### HOW TO COMPLETE THIS TASK
Across all lines of the entries, tally those with the word "will" in them. The reply is the tally, by itself.

### RECORDS PROVIDED

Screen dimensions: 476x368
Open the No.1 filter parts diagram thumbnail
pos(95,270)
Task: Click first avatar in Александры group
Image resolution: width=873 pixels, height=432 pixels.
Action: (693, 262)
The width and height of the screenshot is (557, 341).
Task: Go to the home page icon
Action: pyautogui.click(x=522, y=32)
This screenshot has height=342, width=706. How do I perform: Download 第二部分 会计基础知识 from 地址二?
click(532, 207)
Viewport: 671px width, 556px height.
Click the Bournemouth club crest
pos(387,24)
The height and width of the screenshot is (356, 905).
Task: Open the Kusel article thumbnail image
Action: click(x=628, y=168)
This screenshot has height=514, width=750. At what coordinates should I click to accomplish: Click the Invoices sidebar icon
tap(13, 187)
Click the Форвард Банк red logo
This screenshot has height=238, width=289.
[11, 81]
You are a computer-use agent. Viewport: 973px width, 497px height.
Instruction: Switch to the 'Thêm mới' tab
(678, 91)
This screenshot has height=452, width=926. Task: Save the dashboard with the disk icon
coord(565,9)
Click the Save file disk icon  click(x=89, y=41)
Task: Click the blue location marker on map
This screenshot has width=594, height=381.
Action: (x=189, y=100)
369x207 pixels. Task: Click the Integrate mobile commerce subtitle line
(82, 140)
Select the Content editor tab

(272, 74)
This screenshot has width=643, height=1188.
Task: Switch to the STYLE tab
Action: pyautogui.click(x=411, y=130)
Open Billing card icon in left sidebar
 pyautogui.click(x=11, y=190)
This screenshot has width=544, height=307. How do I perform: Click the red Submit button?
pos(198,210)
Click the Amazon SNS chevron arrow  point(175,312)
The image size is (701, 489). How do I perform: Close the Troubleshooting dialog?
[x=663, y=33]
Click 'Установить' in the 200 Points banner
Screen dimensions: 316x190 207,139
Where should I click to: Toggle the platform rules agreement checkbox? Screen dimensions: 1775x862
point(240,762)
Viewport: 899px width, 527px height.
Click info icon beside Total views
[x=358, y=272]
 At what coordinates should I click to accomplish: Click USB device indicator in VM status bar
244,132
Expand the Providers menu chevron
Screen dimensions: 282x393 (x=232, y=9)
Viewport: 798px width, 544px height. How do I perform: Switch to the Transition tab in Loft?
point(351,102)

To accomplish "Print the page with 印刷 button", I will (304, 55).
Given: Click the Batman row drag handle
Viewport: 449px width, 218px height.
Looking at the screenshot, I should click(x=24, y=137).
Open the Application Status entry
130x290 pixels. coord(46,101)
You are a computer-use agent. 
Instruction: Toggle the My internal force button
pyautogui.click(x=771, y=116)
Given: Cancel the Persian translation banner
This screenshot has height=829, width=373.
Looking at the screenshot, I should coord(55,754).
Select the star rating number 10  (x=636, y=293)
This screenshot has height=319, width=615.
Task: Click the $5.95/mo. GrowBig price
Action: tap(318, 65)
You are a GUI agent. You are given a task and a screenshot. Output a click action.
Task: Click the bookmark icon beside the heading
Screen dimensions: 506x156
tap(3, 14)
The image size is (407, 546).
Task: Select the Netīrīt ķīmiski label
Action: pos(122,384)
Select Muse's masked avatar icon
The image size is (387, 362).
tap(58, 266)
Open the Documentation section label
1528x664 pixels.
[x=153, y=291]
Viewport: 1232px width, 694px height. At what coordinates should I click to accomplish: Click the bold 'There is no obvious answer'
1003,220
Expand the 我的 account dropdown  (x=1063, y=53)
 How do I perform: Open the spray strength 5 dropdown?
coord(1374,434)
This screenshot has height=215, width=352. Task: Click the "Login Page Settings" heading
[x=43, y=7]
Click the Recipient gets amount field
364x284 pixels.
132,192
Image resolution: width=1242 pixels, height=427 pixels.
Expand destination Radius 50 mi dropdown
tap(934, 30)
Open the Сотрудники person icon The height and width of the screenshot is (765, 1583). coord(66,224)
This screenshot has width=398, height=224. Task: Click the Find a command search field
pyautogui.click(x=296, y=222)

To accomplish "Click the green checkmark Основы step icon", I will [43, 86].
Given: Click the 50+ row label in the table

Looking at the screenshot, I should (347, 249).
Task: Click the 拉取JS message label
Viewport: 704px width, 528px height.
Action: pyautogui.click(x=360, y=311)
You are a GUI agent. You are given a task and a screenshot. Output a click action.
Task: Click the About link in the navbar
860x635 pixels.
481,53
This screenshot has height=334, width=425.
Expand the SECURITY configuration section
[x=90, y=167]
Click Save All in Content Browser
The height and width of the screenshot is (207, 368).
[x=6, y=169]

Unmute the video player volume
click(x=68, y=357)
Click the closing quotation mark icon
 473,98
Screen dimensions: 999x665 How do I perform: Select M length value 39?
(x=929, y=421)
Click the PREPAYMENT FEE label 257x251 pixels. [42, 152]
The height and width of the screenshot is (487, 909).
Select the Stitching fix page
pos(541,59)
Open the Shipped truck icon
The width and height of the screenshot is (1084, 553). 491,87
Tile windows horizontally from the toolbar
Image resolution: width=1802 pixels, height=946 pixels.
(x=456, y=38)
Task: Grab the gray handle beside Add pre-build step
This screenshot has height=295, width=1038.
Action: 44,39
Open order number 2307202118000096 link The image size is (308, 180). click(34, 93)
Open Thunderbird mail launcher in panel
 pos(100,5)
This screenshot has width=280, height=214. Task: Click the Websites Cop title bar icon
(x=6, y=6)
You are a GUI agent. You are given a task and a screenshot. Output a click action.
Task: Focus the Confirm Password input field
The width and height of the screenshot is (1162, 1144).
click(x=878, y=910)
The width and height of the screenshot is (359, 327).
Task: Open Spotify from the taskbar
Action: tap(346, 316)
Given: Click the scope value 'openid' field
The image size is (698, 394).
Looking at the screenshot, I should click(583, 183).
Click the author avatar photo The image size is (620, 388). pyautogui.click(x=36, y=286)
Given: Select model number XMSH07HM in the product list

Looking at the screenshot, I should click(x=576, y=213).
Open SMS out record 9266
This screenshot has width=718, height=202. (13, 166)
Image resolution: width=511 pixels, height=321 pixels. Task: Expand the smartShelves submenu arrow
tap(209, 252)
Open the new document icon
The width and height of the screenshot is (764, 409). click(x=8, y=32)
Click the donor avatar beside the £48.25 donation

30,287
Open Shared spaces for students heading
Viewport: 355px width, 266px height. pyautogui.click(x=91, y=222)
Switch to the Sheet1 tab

### WRITTEN SOLUTION
2